Stanford U Prof Gets ACM-Infosys Award in Computing Sciences

Infosys Technologies and the Association for Computing Machinery have given the first ACM-Infosys Foundation Award in Computing Sciences to Daphne Koller, Ph.D., a leading researcher and student mentor at Stanford University. The purpose of the newly established award is to recognize individuals for their contributions to the field of computer science.

Koller's own research contributions to computer science and the field of AI have been enormous, but her thought leadership in the advancement of computer science as a field of study and the fostering of innovation have also set her apart. Notably, she has involved undergraduate students in computer science research, expanding their learning experiences far beyond the textbook problem sets that lead only to predetermined answers.
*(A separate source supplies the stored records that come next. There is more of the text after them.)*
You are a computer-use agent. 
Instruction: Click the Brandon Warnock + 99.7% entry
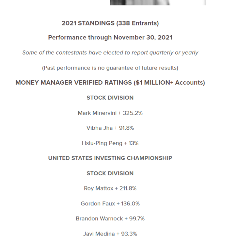[x=110, y=219]
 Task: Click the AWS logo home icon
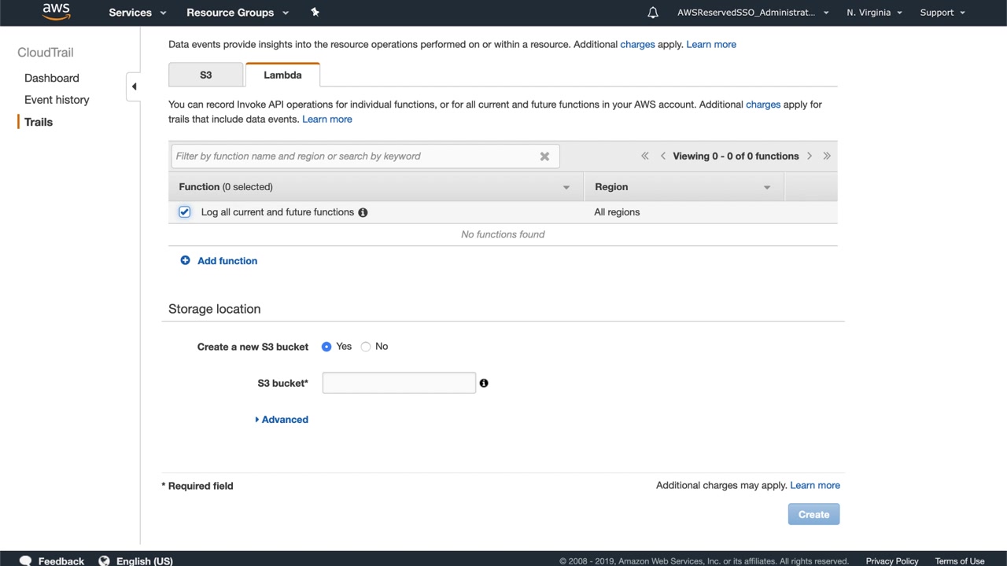click(x=56, y=12)
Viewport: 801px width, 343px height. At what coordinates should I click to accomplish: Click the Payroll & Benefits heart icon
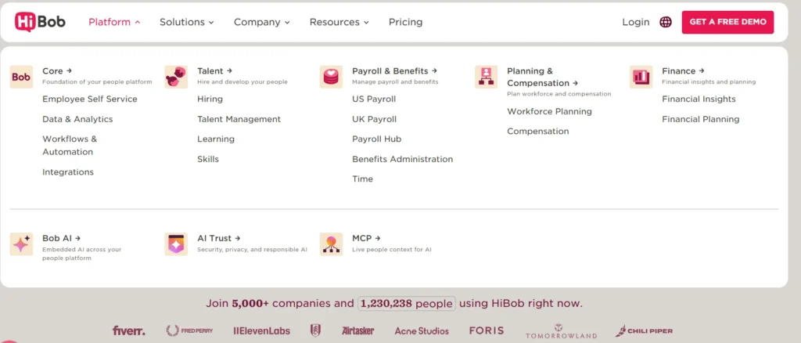tap(331, 78)
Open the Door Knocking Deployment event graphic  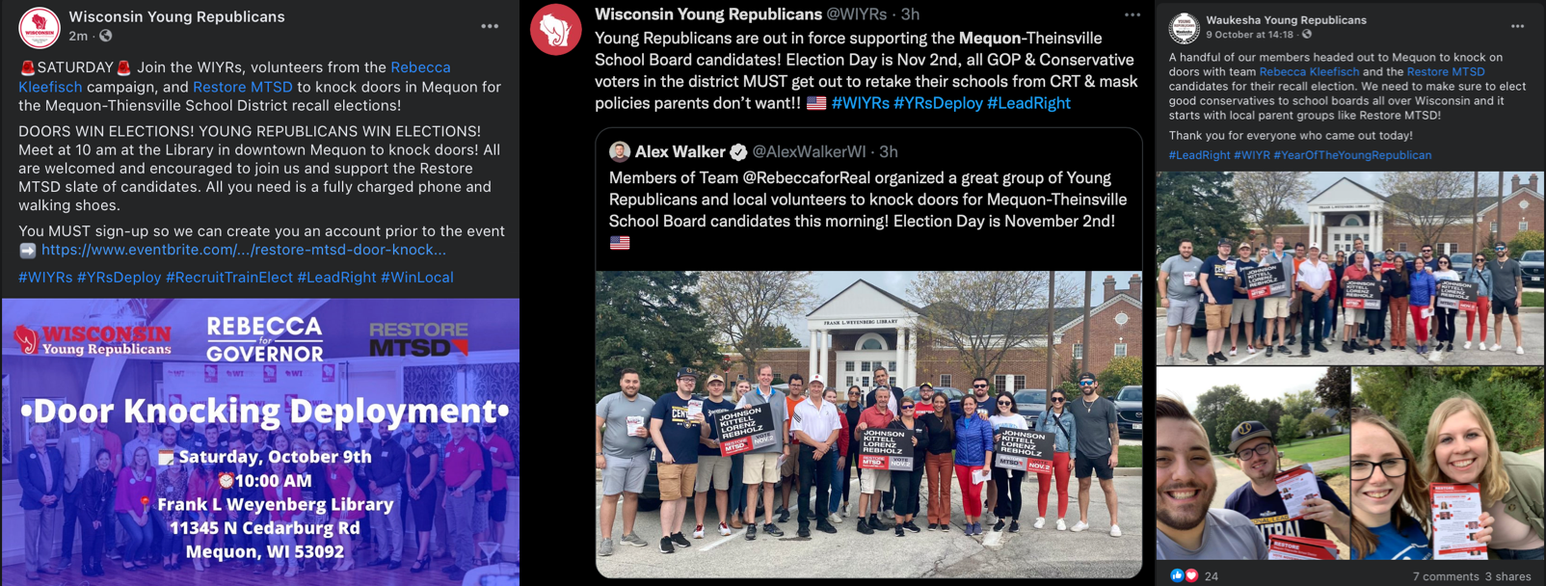260,442
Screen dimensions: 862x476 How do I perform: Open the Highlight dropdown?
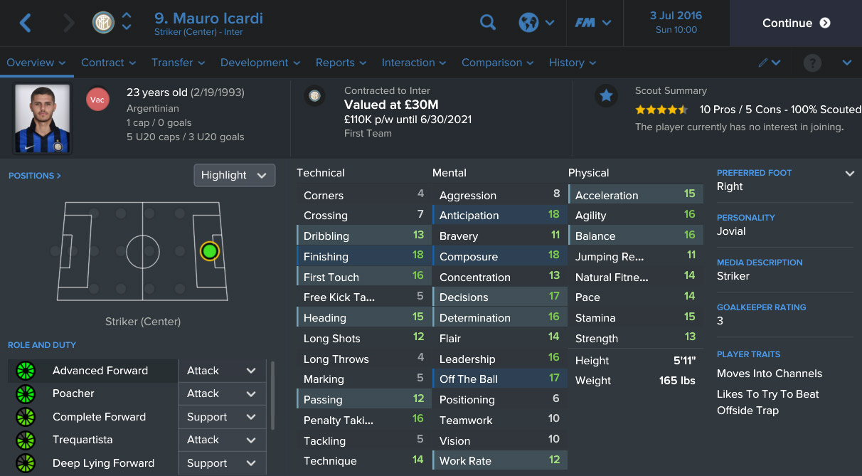234,175
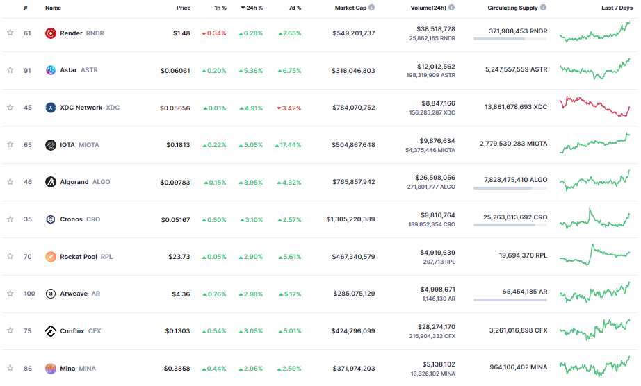The height and width of the screenshot is (386, 641).
Task: Select the Conflux coin logo
Action: [50, 331]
Koller, who has been with the computer science department at Stanford since 1995, told CT about some of her research leading to the award:

"It's a particular way of weaving together two strands of work in the field of AI -- the strand that tries to model the world as a complicated network of interrelated entities ... and the field of probabilistic or statistical methods ... The work that I'm being given the award for is a way of bringing the two together -- and allowing reasoning with noisy and uncertain data, and the application of learning techniques from large, uncertain data sets in a way that also allows you to deal with complex systems."

Koller talked about her efforts to include undergraduates in computer science research:

"Fairly early on it occurred to me that we were very impoverished in not having some of the younger students, the undergraduate students, involved in our research. We all had thriving research groups comprised of Ph.D. students and postdocs, and those are the people who might train the next generation, but we weren't ourselves training the young generation in the creative thinking processes that go into research ... At that time I went to the department and said, 'I really think we need a research program for undergraduates.' ... We've had about 300 students go through the program so far [since 2001], many of whom ended up going into research in corporate environments, and some to Ph.D. programs and subsequently sometimes to advanced R & D positions with companies, and sometimes even to academia."